Project Description

The AMA adopted policies that address both medical racism and implicit bias and that call on social media companies to address misinformation.

By Sara Heath

– The American Medical Association has adopted policies that take yet another hard stance against medical racism. The policies set to guide healthcare organizations in tamping down on discrimination, bias and abuse, and prejudice or microaggressions, the organization announced at its Special Meeting of the AMA House of Delegates.

AMA said healthcare organizations should create policies that would facilitate openness, inclusion, and diversity. Additionally, individual organizational policies should address incidents of racism in medicine.

That will include clearly defining racism or implicit bias in medicine and making those policies clear to all staff and patients. Organizations should also define its own practice or hospital commitment to anti-racism in medicine, establish cultural competency and anti-racism training for staff, and create a formal protocol for both reporting and corrective action in incidents of medical racism.

“Systemic racism in medicine is the most serious barrier to the advancement of health equity and appropriate medical care,” Willarda V. Edwards, MD, MBA, an AMA board member, said in a statement. “Today’s actions by the House of Delegates will inform the AMA’s active work to proactively identify, prevent, and eliminate racism and will help the AMA guide health care organizations in efforts to adopt workplace policies that promote positive cultural transformation and address the root cause of racial health inequities.”

More specifically, healthcare organizations need to determine to whom these policies apply: staff, clinicians, patients, contractors, vendors, or others who might be associated with the provider. Additionally, organizations should define certain behaviors that constitute racism or discrimination in healthcare, specific action steps for those experiencing discrimination, and create policies for investigating and acting upon situations of discrimination. This process should be private, AMA said.

The physician group also said healthcare organizations need to take every complaint seriously and act upon them immediately, all the while ensuring complainants have a comfortable work environment. All affected parties need to be notified of an organization’s ultimate decision in enforcing an incident of discrimination, AMA added.

Finally, healthcare organizations need to outline expectations and requirements for implicit bias, cultural competency, and anti-racism and anti-discrimination training.

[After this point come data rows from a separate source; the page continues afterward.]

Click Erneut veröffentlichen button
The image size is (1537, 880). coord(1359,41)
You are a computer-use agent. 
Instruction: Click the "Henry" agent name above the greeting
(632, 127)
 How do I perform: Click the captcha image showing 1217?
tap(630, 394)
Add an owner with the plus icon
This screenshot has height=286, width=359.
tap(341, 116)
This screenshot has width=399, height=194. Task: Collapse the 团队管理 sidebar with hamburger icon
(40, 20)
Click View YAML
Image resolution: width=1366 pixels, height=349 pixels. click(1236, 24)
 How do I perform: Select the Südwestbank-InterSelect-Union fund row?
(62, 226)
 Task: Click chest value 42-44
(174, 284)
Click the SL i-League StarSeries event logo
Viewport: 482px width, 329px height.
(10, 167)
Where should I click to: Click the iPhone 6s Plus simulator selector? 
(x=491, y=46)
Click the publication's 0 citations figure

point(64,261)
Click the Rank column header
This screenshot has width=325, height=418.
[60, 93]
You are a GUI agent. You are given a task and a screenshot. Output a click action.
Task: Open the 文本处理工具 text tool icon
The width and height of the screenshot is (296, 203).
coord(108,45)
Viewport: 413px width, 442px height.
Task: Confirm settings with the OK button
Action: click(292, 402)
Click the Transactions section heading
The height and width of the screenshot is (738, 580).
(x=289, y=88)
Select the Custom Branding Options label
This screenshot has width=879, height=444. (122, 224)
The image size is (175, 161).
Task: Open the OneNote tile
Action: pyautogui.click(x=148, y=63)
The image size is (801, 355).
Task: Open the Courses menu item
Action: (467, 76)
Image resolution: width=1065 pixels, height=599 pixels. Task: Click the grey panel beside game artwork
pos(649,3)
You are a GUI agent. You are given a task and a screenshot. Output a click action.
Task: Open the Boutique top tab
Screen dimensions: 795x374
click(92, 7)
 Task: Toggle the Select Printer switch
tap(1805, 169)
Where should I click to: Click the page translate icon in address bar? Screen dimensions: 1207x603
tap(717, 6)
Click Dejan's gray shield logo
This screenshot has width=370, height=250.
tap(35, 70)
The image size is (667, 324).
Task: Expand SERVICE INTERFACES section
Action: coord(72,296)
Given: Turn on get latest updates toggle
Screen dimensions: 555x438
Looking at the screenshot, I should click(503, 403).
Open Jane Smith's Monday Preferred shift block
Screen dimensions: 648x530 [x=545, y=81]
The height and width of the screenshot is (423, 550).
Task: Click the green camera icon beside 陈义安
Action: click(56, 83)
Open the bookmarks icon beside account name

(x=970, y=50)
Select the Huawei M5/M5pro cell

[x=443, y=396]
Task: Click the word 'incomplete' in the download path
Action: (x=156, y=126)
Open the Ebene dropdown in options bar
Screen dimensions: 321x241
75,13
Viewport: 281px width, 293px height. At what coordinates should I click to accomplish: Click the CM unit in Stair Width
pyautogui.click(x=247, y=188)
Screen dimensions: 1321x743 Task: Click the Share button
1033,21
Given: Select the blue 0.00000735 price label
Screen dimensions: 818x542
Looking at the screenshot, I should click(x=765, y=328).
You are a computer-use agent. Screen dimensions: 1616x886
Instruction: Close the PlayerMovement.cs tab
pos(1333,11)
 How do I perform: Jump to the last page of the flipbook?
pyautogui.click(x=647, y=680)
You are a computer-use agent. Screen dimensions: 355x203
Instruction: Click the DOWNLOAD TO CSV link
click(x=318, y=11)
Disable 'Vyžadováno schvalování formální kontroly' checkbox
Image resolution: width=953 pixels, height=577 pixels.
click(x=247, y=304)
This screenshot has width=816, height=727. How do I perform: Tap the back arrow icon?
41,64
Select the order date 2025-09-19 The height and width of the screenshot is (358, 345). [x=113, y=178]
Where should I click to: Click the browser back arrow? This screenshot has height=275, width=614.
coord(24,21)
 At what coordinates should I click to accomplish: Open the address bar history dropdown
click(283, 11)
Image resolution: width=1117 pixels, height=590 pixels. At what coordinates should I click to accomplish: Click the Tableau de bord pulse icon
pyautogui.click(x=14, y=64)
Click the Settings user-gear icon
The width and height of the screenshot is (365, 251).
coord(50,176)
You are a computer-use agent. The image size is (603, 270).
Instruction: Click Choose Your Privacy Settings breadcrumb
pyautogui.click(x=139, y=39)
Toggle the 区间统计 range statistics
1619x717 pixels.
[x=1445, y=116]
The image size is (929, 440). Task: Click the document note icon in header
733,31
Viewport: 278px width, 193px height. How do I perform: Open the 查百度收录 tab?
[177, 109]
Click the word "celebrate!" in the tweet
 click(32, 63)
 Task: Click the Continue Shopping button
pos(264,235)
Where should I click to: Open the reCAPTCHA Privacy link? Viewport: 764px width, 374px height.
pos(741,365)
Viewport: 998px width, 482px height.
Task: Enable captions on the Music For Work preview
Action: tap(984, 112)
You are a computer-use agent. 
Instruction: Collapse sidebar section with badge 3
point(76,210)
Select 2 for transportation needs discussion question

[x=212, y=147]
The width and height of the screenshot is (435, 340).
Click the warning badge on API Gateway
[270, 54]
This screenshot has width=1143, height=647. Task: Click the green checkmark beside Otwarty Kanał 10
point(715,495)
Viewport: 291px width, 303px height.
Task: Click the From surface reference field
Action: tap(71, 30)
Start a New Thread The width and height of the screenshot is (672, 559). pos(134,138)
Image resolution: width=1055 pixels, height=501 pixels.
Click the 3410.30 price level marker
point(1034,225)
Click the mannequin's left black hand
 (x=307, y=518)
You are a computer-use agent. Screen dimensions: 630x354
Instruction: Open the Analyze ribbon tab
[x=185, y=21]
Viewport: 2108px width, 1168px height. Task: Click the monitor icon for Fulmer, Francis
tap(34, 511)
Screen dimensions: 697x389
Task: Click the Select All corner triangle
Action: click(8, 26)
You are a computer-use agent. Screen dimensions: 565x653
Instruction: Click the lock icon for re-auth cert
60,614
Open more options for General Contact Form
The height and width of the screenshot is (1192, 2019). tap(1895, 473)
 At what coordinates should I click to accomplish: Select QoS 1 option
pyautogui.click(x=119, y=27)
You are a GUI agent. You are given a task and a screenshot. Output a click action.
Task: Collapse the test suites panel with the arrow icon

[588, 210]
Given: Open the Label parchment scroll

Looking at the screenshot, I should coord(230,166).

These policies come as the AMA doubles down on its commitments to anti-racism in medicine. In the past year, the trade organization has asserted discrimination has no place in medicine, with AMA most recently recanting its own racist missteps throughout organization history.

This also comes following the resignation of Journal of the American Medical Association’s editor in chief, under whose watch a tweet and a podcast episode questioning the existence of institutional racism in medicine went live.

In addition to new policies regarding structural racism in medicine, AMA also made statements about misinformation on social media websites, particularly urging leadership on those websites to crack down on the spread of false medical information. This comes after data revealed Facebook misinformation spread quickly during the COVID-19 pandemic, which may have carried with it negative public health implications.

“With more and more patients relying on social media for information – including medical information – dangerous misinformation about vaccines and public health issues poses a serious risk to patient health,” Sandra Adamson Fryhofer, MD, AMA trustee, said in a separate statement.

During discussions among the House of Delegates, AMA representatives reported the time they spend with patients to debunk misinformation. Although patient education is a key part of a provider’s job, it is not beyond the scope of imagination that blatant misinformation should be erased from public websites.

“We strongly urge social media companies to further bolster their content moderation of medical and public health information, including enhanced content monitoring, augmentation of recommendation engines focused on false information, and stronger integration of verified health information,” Fryhofer said.